Seamos la luz del mundo, no nos ocultemos «debajo del celemín». Con serenidad, con hondura, con piedad, con caridad, hay que mostrar el rostro de Dios. Y una de las formas imprescindibles para hacer visible este rostro es vivir una conducta de caridad y de justicia. Cuando partimos el pan con el hambriento, cuando vestimos al desnudo, cuando nos interesamos de corazón por nuestro prójimo, y dejamos privilegios con tal de apoyar y ayudar a otros que lo necesitan, estamos siendo luz del mundo, estamos favoreciendo la paz más que cuando salimos a la calle en las jornadas nacionales o internacionales por la paz.
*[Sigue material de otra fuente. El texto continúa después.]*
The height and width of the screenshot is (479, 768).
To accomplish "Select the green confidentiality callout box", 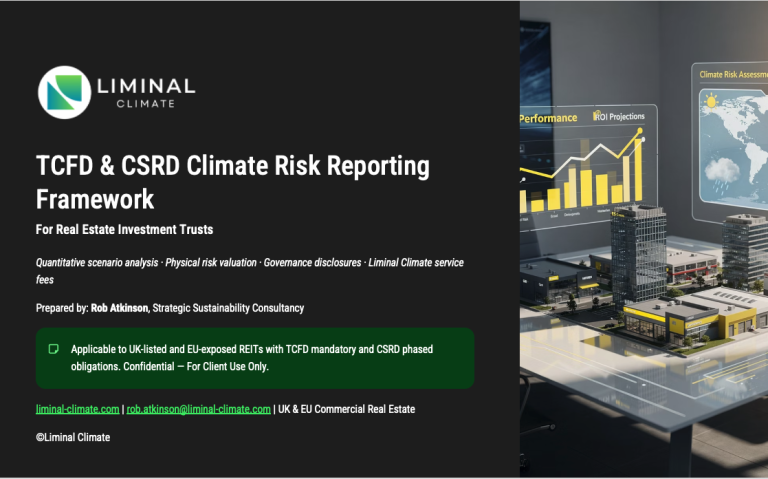I will point(255,357).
Estamos creando paz, estamos eliminando la violencia.

No ocultemos la luz, no permitamos que el egoísmo nuble nuestra vista e impida que la luz del Señor salga fuera de nosotros. Sal para salar, para evitar la corrupción, para introducir niveles de honradez mayor sin los cuales las leyes son inútiles. Luz para iluminar, para ver el horizonte y salir de las pesadillas de la noche. Cuando hemos pasado una noche intranquila, nerviosa, febril, desasosegada y empieza a amanecer y a entrar la luz por la ventana, ¡qué descanso! Seamos luz del mundo, no ocultemos esta claridad de la esperanza.